Please format the records below as a two-column CSV with the header instruction,response and one row per record. Put each record's text and its answer in their own quoted fields, replace line breaks with spaces, and leave out the pictures.

Entries drawn from a collection:
+ + + + +
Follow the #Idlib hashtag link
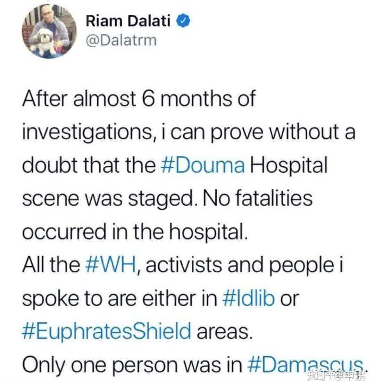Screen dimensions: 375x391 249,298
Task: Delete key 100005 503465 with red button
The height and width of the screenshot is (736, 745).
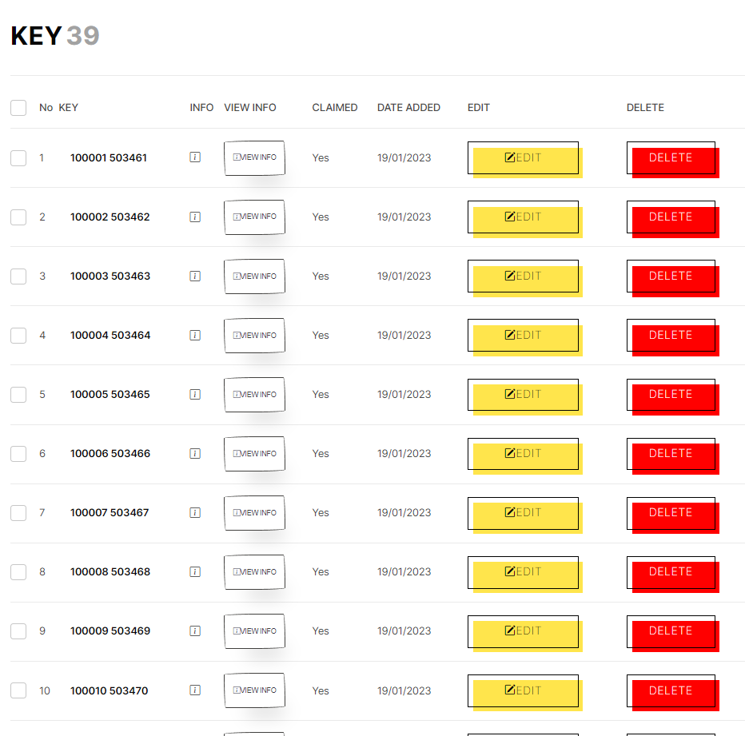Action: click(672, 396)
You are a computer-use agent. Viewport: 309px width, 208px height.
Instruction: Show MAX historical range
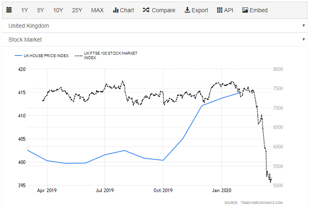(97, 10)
+ + + + +
Exercise solution:
instruction,response
"Follow the #Idlib hashtag link","Screen dimensions: 375x391 249,298"
"Task: Delete key 100005 503465 with red button The height and width of the screenshot is (736, 745).","Action: click(672, 396)"
"You are a computer-use agent. Viewport: 309px width, 208px height. Instruction: Show MAX historical range","(97, 10)"